# Introduction

Thank you for Kaggle to provide this dataset.

The purpose of my work is to provide a machine learning model that can predict if a person has corona from their Xray. This can assist doctors when they diagnose corona.

The dataset includes Xray images of patients with Corona from multiple sources: Virus such as COVID 19 and SARS, bacteria such as Streptococcus, and stress smoking such as ARDS.

I get a high cross-validation result: 0.96 accuracy from the time I run the model. But applying the model with highest cross validation result to the test data only results in 0.75 accuracy

# Import Initial Library

In [None]:

import numpy as np # linear algebra
import pandas as pd # data processing
import os
import tensorflow as tf

# Load the data

In [None]:
df = pd.read_csv("/kaggle/input/coronahack-chest-xraydataset/Chest_xray_Corona_Metadata.csv")

## View the data
From Viewing the data, I find that there are 2 types of Dataset: TRAIN and TEST, so I split them into df_train and df_test

In [None]:
df

In [None]:
#Splitting train and test data
df_train = df[df["Dataset_type"] == "TRAIN"]
df_test = df[df["Dataset_type"] == "TEST"]

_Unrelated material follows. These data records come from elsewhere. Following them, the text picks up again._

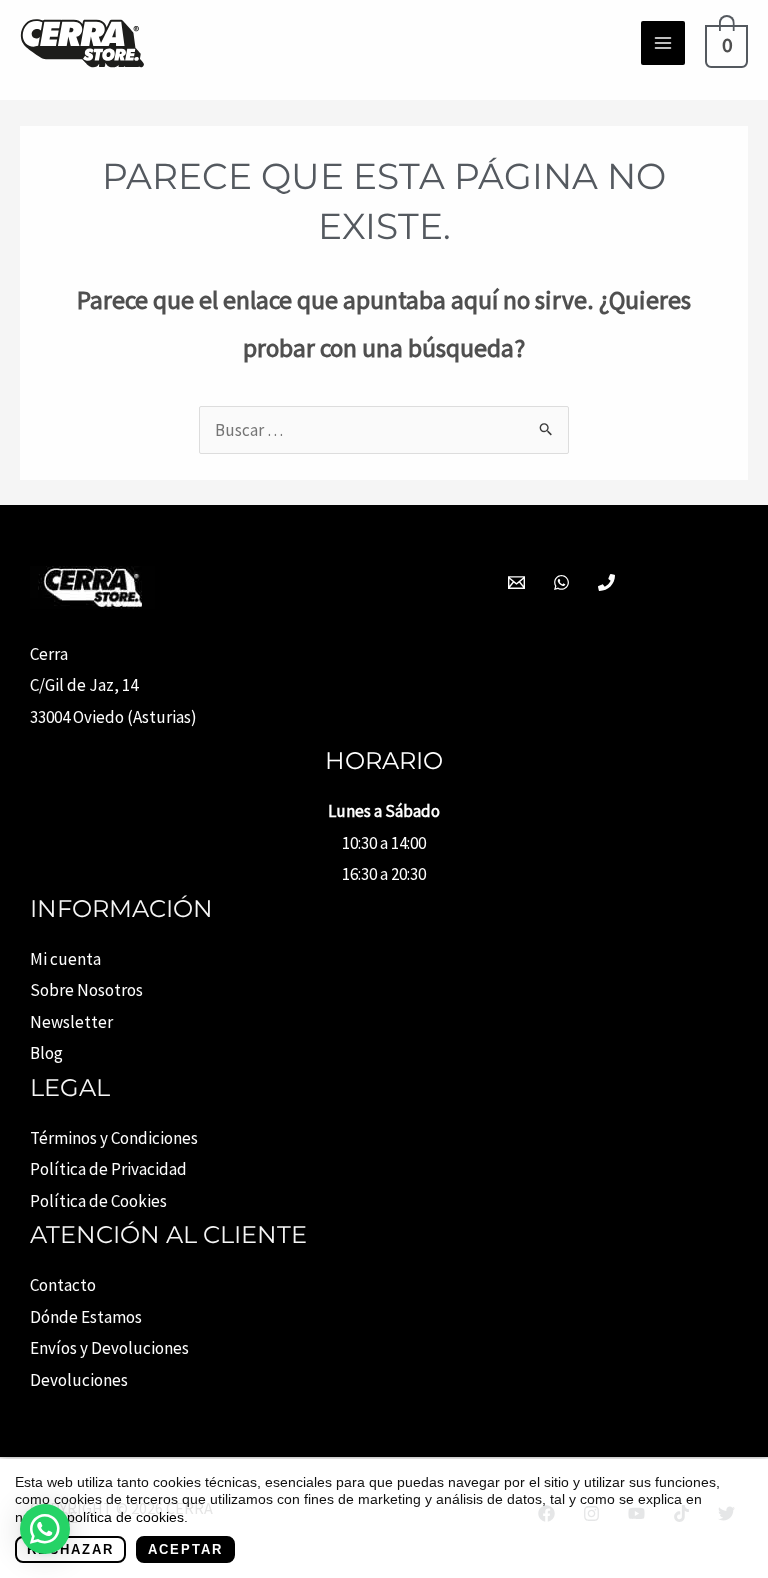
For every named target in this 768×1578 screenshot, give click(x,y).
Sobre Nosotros (86, 990)
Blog (46, 1053)
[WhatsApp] (561, 582)
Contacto (63, 1285)
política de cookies (125, 1517)
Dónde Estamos (86, 1317)
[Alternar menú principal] (663, 43)
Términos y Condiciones (114, 1138)
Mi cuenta (65, 959)
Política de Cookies (98, 1201)
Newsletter (71, 1022)
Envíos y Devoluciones (109, 1348)
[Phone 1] (606, 582)
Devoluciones (79, 1380)
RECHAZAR (70, 1549)
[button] (45, 1529)
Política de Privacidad (108, 1169)
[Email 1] (516, 582)
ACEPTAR (185, 1549)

# Exploratory Data Analysis/Data cleaning
Its important to understand the data :) 


# Missing values
From looking at the missing value graph, we see that most of the virus name is missing, and some of the virus category is missing.

There are 1576 Missing values on Virus type (Label 1 Virus Category). That just means the person is normal. We can fill the data on Label 1 Virus Category with None. We can also set Label_2_Virus_category to None


In [None]:
import missingno
missingno.matrix(df, figsize = (30,10))


In [None]:
df.isnull().sum() #check for number of null values

In [None]:
df['Label_1_Virus_category']= df['Label_1_Virus_category'].fillna("None")
df_train['Label_1_Virus_category']= df_train['Label_1_Virus_category'].fillna("None")
df_test['Label_1_Virus_category']=df_test['Label_1_Virus_category'].fillna("None")

In [None]:
df[df['Label_1_Virus_category'] == "None"]["Label_2_Virus_category"] = "None"
df_train[df_train['Label_1_Virus_category'] == "None"]["Label_2_Virus_category"] = "None"
df_test[df_test['Label_1_Virus_category'] == "None"]["Label_2_Virus_category"] = "None"

## Check for values in each column
SO we have 1576 normal patients to compare with 4334 Corona Patients.

We dont know most of the source of Corona, only a few labels are provided in Label_2_Virus_category.

In [None]:
df.Label.value_counts()

In [None]:
df.Dataset_type.value_counts()

In [None]:
print(df_train.Label_2_Virus_category.value_counts())

In [None]:
print(df_test.Label_2_Virus_category.value_counts())

In [None]:
print(df_train.Label_1_Virus_category.value_counts())

In [None]:
print(df_test.Label_1_Virus_category.value_counts())

# Load images
In short, I load images and then put them into numpy array to put in the CNN model.
I rescale the image, which can create some potential problems when dealing with test data.


In [None]:
#get test and train dir
test_img_dir = '/kaggle/input/coronahack-chest-xraydataset/Coronahack-Chest-XRay-Dataset/Coronahack-Chest-XRay-Dataset/test'
train_img_dir = '/kaggle/input/coronahack-chest-xraydataset/Coronahack-Chest-XRay-Dataset/Coronahack-Chest-XRay-Dataset/train'

In [None]:
#Here I am loading all the names of different image
image_train = os.listdir(train_img_dir)
image_train = sorted(image_train)
image_train
df_train = df_train.sort_values("X_ray_image_name")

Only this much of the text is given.